A la capitation a depuis 1863 été substitué dans les villes un véritable impôt foncier, reposant sur les biens et non plus sur les personnes. Cette réforme a une plus grande importance morale que financière. Dans ce pays encore tout rural, l’impôt foncier urbain ne contribue aux taxes directes que pour deux millions et demi de roubles. Ce qui lui mérite l’attention, c’est la manière dont cette innovation a été appliquée. Naguère l’impôt personnel n’atteignait dans les villes que les mêchtchanes, c’est-à-dire la classe inférieure et peut-être la partie de la population russe la moins assurée de moyens d’existence[1]. Le nouvel impôt foncier atteint au contraire toute la population urbaine. Sans distinction de classe ni de privilège ; c’est l’application stricte du principe de l’égalité devant l’impôt et de la taxation de chacun suivant ses facultés. Au rebours de l’ancien ordre de choses, la loi nouvelle a même voulu exempter de toute contribution la demeure du pauvre. Par malheur cette équitable intention reste souvent sans efficacité pratique. La loi affranchit de toute taxe les biens qui, d’après la répartition de l’impôt mis à la charge d’une ville, auraient à payer moins d’un quart de rouble. Ce mode d’évaluation a l’inconvénient de laisser au-dessus du minimum légal dans les petites villes pauvres beaucoup d’habitations, qui resteraient au-dessous dans les grandes cités. En maintes villes russes, qui ne sont que de grandes bourgades décorées d’un hôtel de ville et d’une prison, la masse des habitations, véritables izbas de paysans, a si peu de valeur, que presque toutes tombent sous le coup de l’impôt. De là souvent la difficulté de recouvrer la taxe. Dans beaucoup de villes, le contribuable n’est pas en état de verser sa contribution en une fois, comme l’exige la loi.

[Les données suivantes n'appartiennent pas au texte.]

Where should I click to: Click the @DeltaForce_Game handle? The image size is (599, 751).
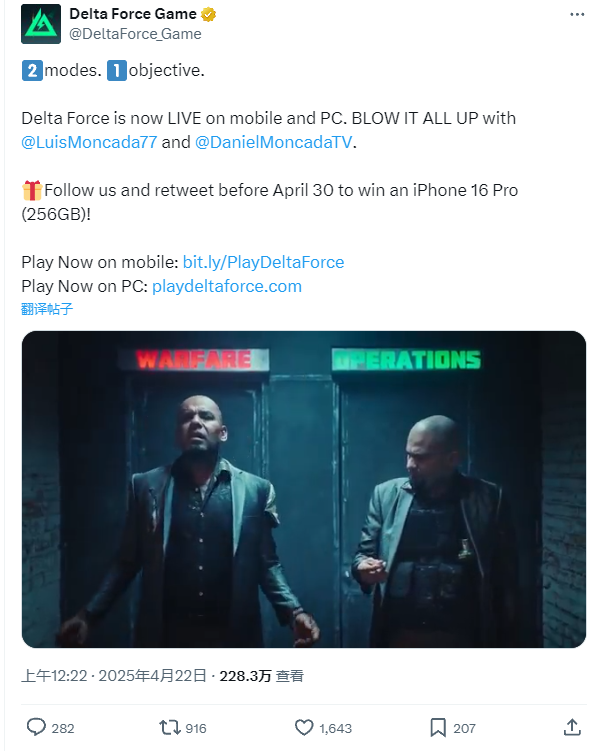(x=136, y=34)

Le mêchtchanine, pauvre artisan ou ouvrier à gages, n’ayant souvent qu’un salaire d’un rouble ou d’un rouble et demi par semaine, ne peut acquitter sa contribution foncière que kopek par kopek, c’est-à-dire sou par sou[2]. Au jour du marché, lorsque le mêchtchanine est en train de faire son petit commerce ou vient de recevoir sa paie, le percepteur des contributions va de l’un à l’autre des retardataires, prenant de chacun en à compte une ou deux pièces de cuivre. On comprend que cette

  1. Voyez la Revue du 1er avril.
  2. Golovatchof, Decial lêt reform, p. 70.